Born: 1944 - Died: 2011
Claus Bolby was actually a fly technician, but worked more creative in his spare time with many different materials and forms of expression. These mixed media activities and his technical skills brought Bolby into lighting design, and one of his first tasks with lighting designs, was the recent built and very modern Strandby Church in northern Jutland.
The lights were designed to symbolize a Danish priest’s collar with acrylic staves, (lamellas) radiating from a metal tube. These church lights were very large, measuring 80cm in diameter and called Præstekraver.
At the age of 23 in 1966 Claus Bolby started the production of a smaller version of the church light for private use. It was produced in acrylic of various colors. The production started in Bolby’s basement, in his home in Silkeborg, together with his wife Jytte. He sold them through different shops under the title Symfoni. For the next ten years he kept producing variations of the Symfoni.
In the late 1960s, Claus Bolby performed all kinds of chemical experiments with the acrylic staves, left over from the Symfoni production. Thus began the production of Bolby’s completely original lamp design, called Vega in 1968. The small lighting factory was called Cebo Industri ApS, and Bolby’s next lamp models were given numbers rather than names, perhaps reflecting how fast the project was moving. From 1969, Cebo produced the lights and sold them to Lyskær Belysning, which sold increasingly popular lamps on under their own name.
In the early 1970s, the lights became so popular, that Bolby was producing lights for other leading Danish lighting companies, including LYFA and Nordisk Solar Compagni – later distributing the Symfoni among other lights.

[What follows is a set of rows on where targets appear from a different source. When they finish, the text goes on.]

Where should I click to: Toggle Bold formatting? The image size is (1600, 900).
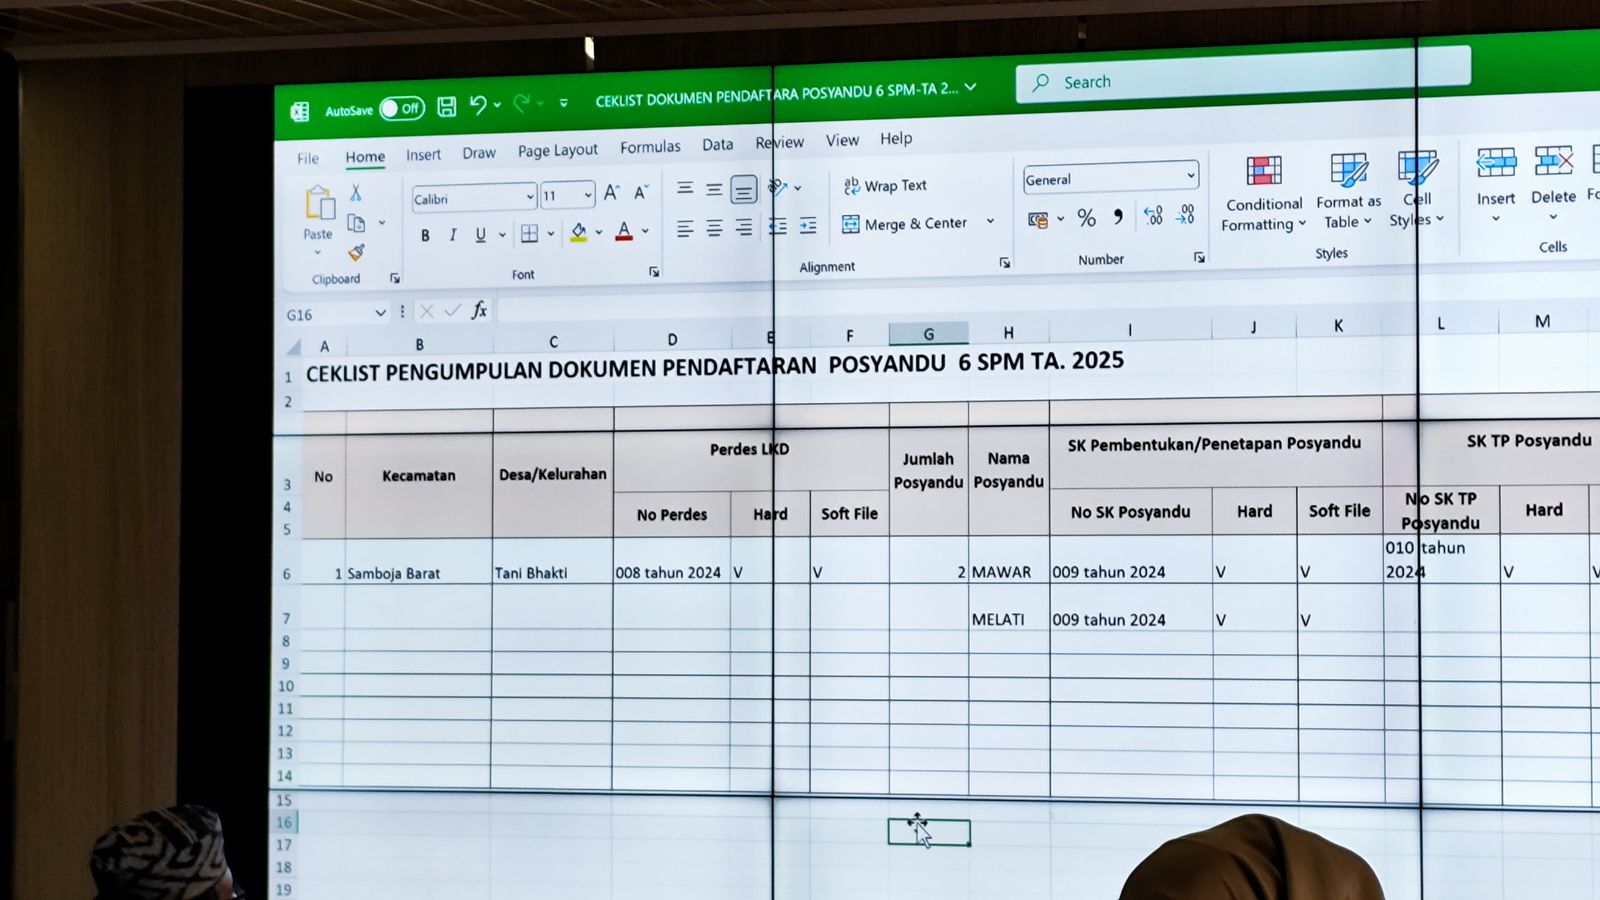click(x=425, y=236)
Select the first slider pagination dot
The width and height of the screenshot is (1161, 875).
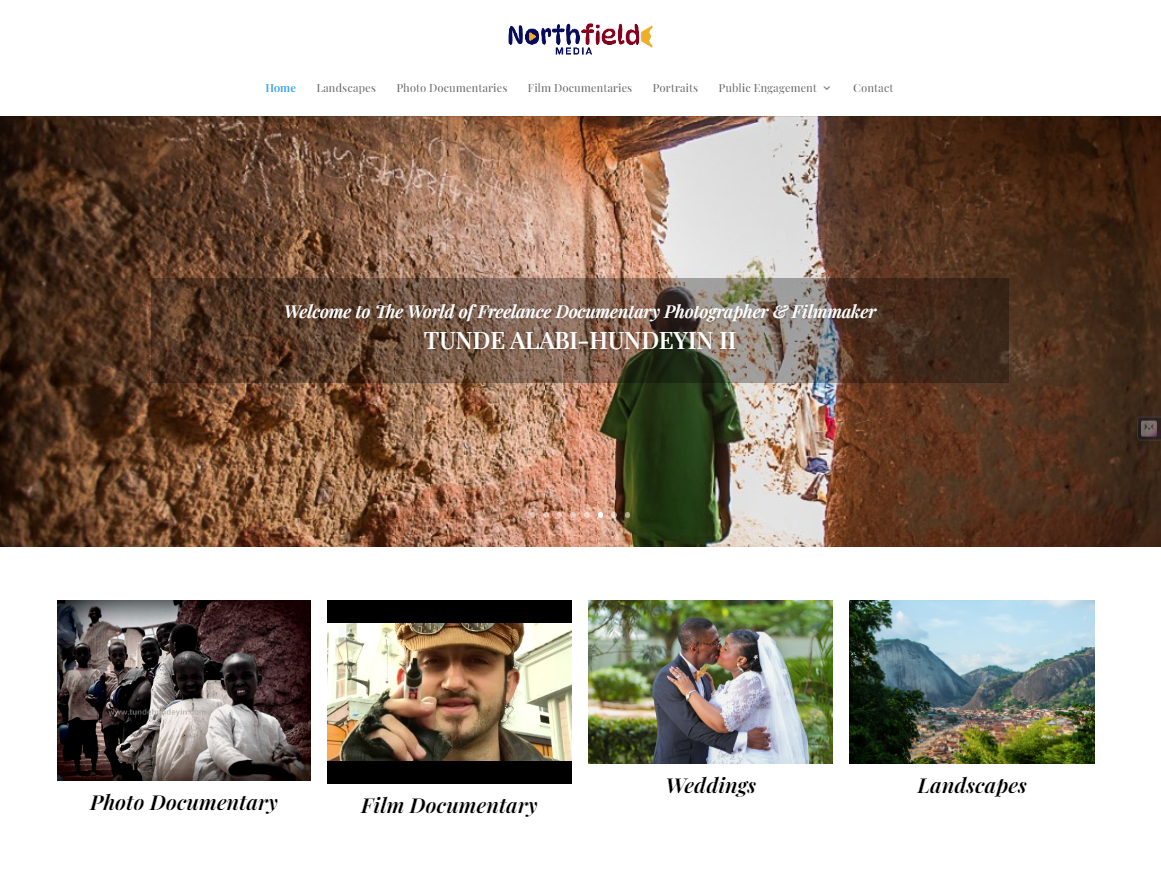532,514
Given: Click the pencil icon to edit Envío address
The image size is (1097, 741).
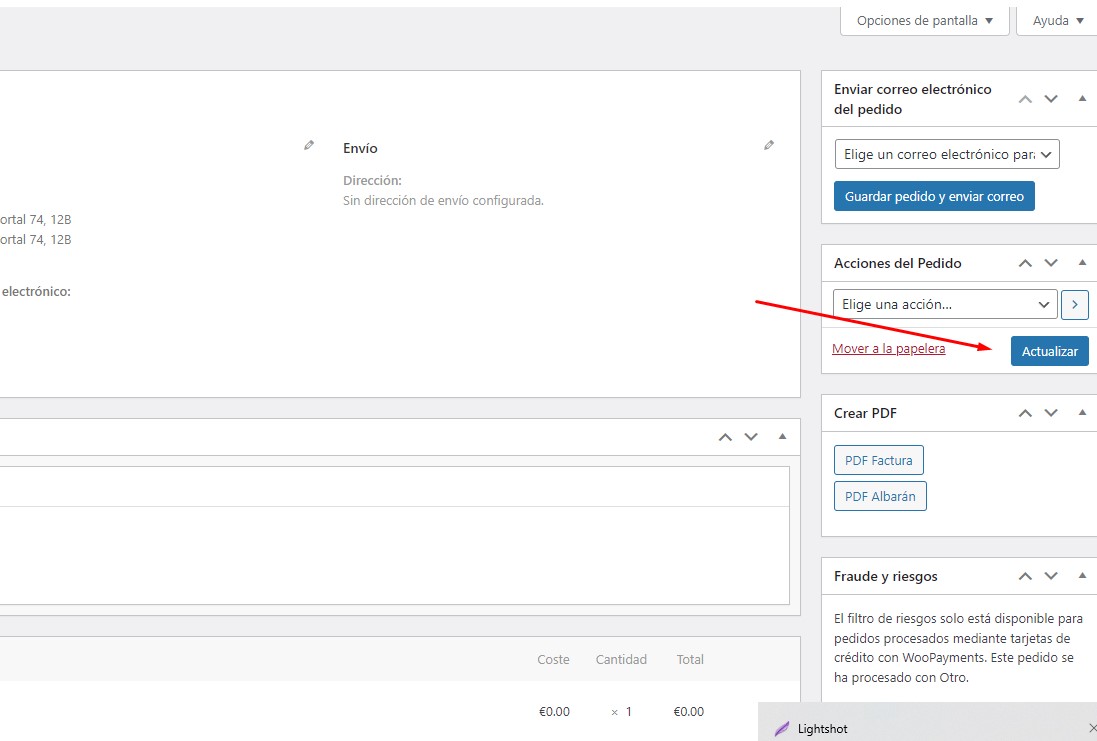Looking at the screenshot, I should (768, 146).
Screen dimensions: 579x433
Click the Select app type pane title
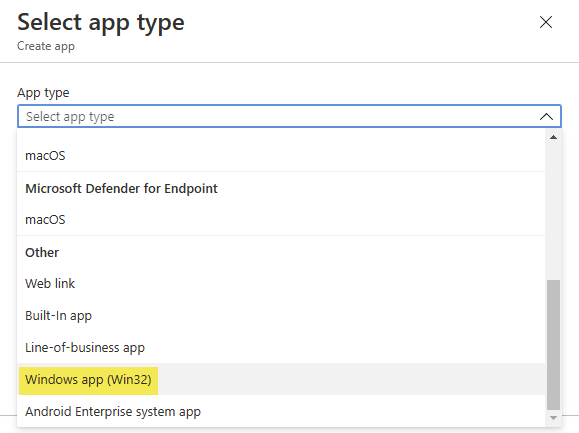(x=101, y=23)
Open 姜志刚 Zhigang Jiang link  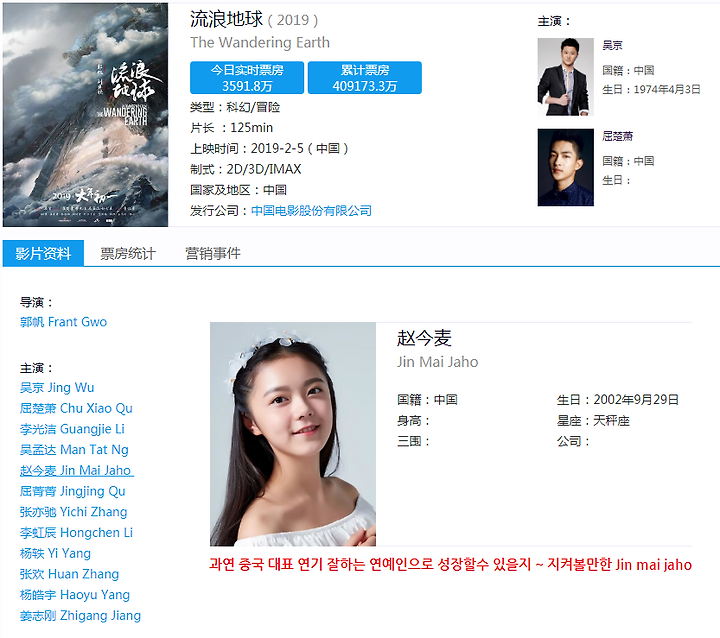(80, 615)
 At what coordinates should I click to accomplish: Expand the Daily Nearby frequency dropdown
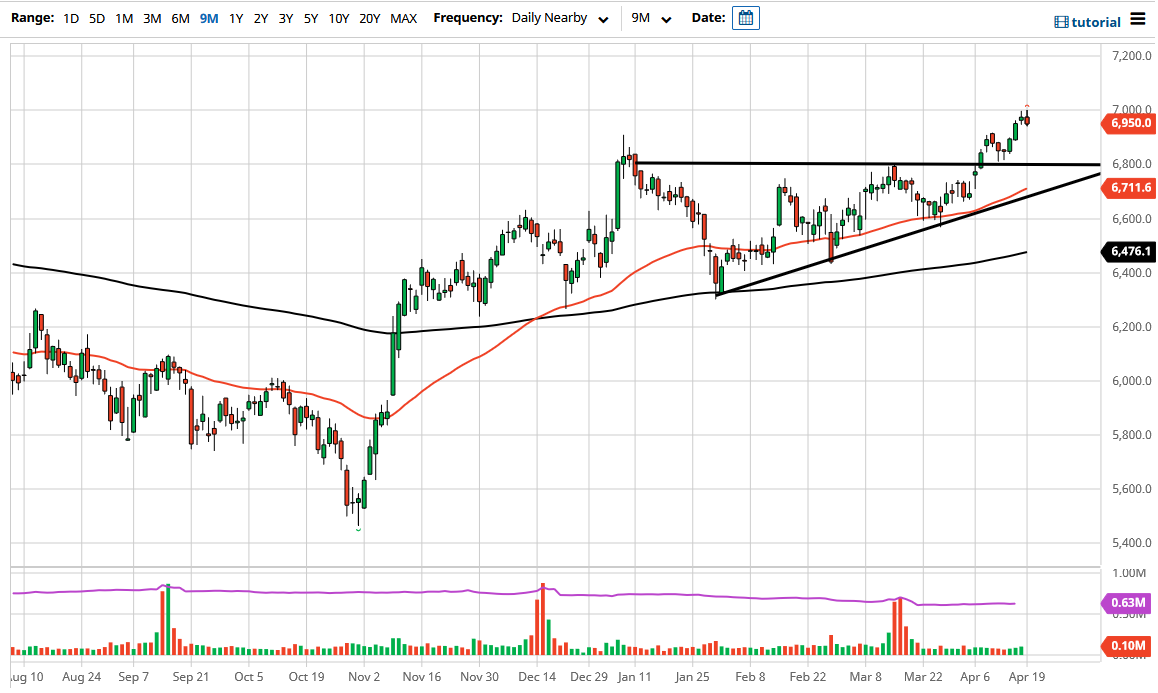click(550, 18)
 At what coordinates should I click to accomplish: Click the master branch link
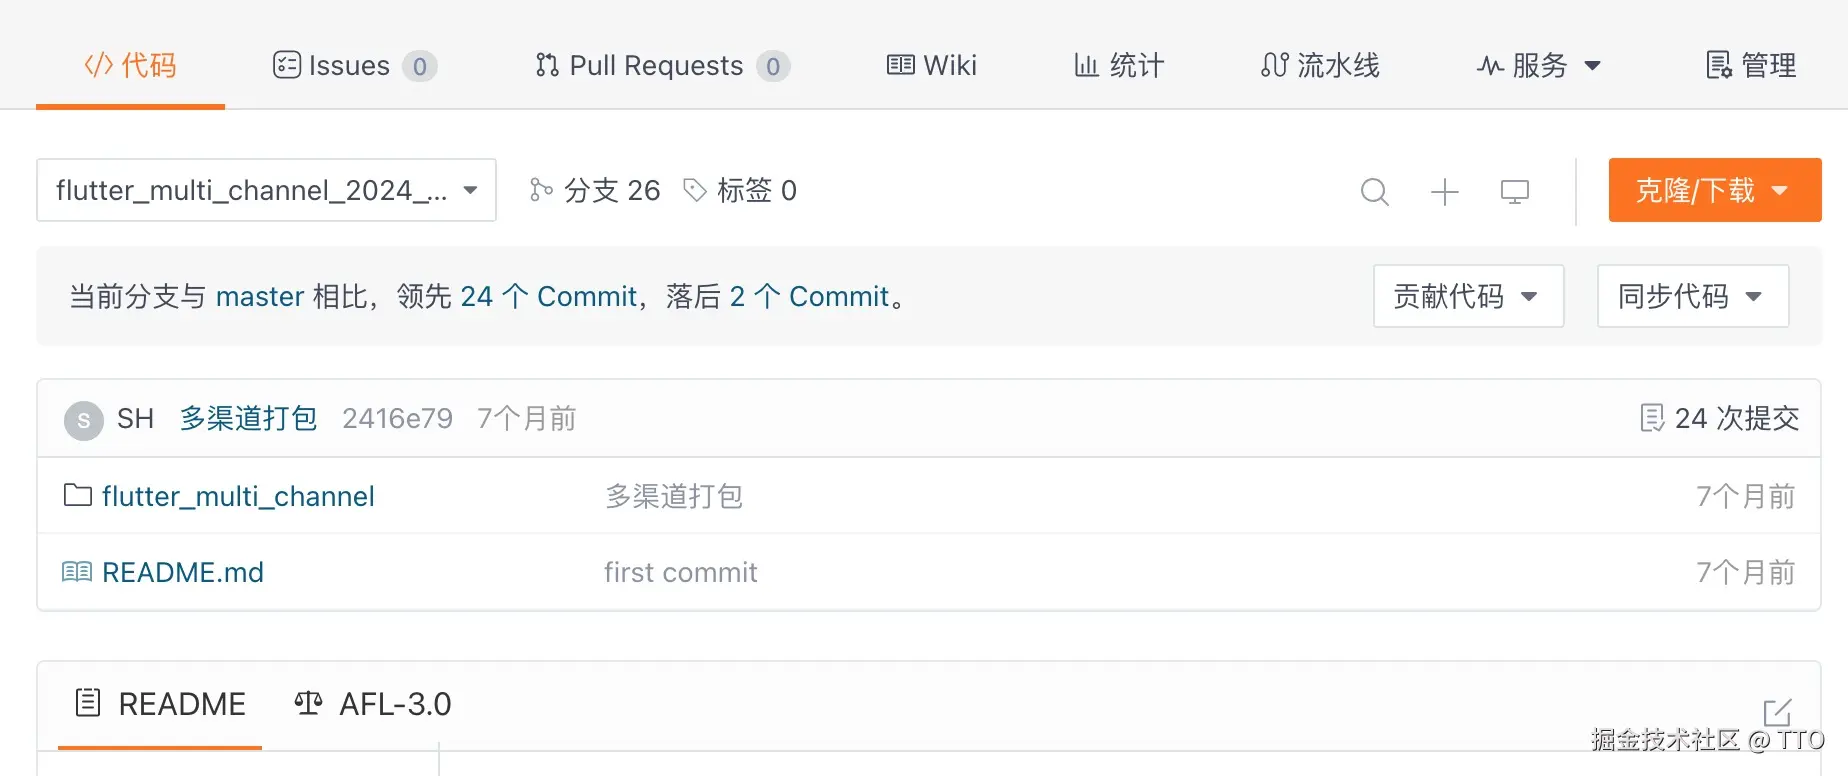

The Cebo Industri production moved to a larger factory in Silkeborg, in 1974, as the international demand rose. As the interest of the colourful acrylic lights fell in the 1980s, Bolby started a production of technical lights and spotlights. Production was sold in 1995, and eventually phased out a few years later.
Claus Bolby and his wife Jytte continued with special lighting for the visually impaired, until his death in 2011.